Anything that is worth it in life comes with a fair bit of risk. Risk is almost as certain as taxes. Money and finances are no different. When investing, you need to look for ways to manage your exposure to avoid suffering huge losses to capital.
What is Portfolio Diversification
Portfolio diversification is sometimes referred to as the seatbelt of portfolio investments. It’s that roll-bar across your lap on a rollercoaster that stops you from flying off the ride. Investors diversify their portfolios to reduce risk and “smooth out” the bumps in their investment journey. A broad diversification strategy will generally allow your returns to be more stable and diffuse the overall risk for an investor. This logic is especially important with the current coronavirus pandemic, which has caused many markets to act in a volatile manner.
Time and Correlation
These two phrases are the most essential elements of portfolio diversification. Money invested for short term goals should be invested differently than funds reserved for long term goals. In general, a longer time frame allows you to take more risks with your investments.
The second part of the equation is correlation, which refers to the degree to which your investments move in tandem. If your entire portfolio is geared towards a specific type of stock or cryptocurrency, and hence it all moves in the same direction when certain shocks occur in the market, then your portfolio is not diversified.

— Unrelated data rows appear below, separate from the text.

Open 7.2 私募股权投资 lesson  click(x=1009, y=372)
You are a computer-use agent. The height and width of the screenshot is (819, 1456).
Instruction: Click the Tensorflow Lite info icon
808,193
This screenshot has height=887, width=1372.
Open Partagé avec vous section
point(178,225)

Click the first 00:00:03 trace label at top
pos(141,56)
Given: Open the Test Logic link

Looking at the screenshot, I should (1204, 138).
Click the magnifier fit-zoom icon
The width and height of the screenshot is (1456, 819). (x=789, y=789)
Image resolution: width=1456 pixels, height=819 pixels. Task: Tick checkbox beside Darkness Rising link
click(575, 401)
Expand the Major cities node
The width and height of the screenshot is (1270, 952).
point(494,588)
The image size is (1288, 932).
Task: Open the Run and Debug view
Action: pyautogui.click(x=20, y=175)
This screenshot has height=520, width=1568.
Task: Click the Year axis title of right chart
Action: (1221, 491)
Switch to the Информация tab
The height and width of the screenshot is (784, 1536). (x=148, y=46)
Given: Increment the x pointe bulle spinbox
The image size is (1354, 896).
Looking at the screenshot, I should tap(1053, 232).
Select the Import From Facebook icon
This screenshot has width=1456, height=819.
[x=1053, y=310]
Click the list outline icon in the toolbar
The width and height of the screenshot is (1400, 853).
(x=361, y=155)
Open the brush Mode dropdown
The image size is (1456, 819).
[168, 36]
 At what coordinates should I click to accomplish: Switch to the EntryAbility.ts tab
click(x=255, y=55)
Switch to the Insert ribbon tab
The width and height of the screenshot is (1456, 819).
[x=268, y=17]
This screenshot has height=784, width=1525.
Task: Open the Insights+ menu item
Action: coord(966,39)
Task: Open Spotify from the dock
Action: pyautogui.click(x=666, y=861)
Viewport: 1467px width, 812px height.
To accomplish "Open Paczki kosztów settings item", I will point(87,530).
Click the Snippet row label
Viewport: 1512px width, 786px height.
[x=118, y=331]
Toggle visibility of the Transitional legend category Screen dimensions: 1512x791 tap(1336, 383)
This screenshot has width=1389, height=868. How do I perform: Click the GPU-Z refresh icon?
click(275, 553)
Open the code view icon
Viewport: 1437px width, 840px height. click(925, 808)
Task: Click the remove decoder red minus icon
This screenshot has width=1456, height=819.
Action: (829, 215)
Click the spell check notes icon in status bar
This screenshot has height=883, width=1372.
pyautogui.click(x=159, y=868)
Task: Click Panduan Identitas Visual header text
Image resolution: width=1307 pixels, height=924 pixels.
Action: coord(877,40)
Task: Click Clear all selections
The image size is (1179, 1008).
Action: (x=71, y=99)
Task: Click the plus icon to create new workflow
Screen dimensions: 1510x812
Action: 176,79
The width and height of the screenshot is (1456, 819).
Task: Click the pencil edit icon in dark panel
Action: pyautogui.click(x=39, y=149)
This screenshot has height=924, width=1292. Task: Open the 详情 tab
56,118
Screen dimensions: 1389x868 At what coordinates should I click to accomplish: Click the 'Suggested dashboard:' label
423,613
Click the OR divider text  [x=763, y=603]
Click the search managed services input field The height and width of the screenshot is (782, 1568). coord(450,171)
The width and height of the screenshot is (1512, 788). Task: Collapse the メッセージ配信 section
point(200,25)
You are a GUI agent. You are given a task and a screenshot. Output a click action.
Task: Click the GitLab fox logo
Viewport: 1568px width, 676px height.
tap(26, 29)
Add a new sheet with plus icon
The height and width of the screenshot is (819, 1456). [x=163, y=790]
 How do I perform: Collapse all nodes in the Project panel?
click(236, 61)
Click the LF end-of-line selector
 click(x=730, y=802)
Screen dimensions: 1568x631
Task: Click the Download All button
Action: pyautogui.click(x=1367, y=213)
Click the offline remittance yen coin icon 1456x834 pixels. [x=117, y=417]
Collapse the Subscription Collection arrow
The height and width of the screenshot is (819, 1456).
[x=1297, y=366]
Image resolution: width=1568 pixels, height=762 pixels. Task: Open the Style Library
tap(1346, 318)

The most basic form of allocation between this is stocks and bonds. However, there are various ways to add complexity to a portfolio, such as investing broad, mixing mutual funds and exchange-traded funds (ETF’s), or varying the company size and type you invest in.
Types of Risk
There are two types of risk when it comes to investing. Systematic risk cannot be diversified and must be accepted by investors no matter what industry or stock they choose to invest in. This risk is due to exchange rates, uncertainties, natural calamity, and inflation.
Unsystematic risk is the one that can be reduced by diversifying a portfolio, so when we talk about reducing risk, it is this type of risk we are referring to.
Cryptocurrency and Bitcoin
Moreover, with cryptocurrency generally behaving oppositely to the traditional stock market, adding cryptocurrency like Bitcoin to your portfolio is a clever way of diversifying and spreading the risk.
The Modern Portfolio Theory, which is one of the most widely used models in the financial industry for portfolio diversification, makes two important assumptions:
1. Investors are risk-averse, preferring a portfolio with a higher return for a given level of risk
2. Risk can be reduced through diversification
An example of diversified risk with Bitcoin added to the portfolio showed an increase of 1.3% to portfolio return with no change in volatility risk.
The reason for this higher return lies in the low correlation of Bitcoin compared to other asset classes, which moves the efficiency of the portfolio to a greater level.
Bitcoin also holds several benefits that make it a great asset class for investment. Its underlying technology, the blockchain, provides a secure platform that is undeniably solid, cannot be hacked, and cannot be traced. Secondly, the decentralisation of Bitcoin as a currency is the main reason which allows the coins to be exchanged without any central authority. Centralisation has a lot of issues like complex money transfer processes and intermediary charges, all of which are done away with, with the advent of Bitcoin.
The Bottom Line
When considering whether to add Bitcoin as a means of diversifying your portfolio, the answer is… maybe. It depends on your risk tolerance capacity, the amount of investment, and your present portfolio landscape. If you are looking to add more stability, then Bitcoin may not be for you, although as we have discussed, because of its lack of correlation with other markets, it may help to reduce the overall risk exposure of your portfolio.
To maintain the risk profile of your diversified portfolio, it needs to be rebalanced annually, but most preferably quarterly.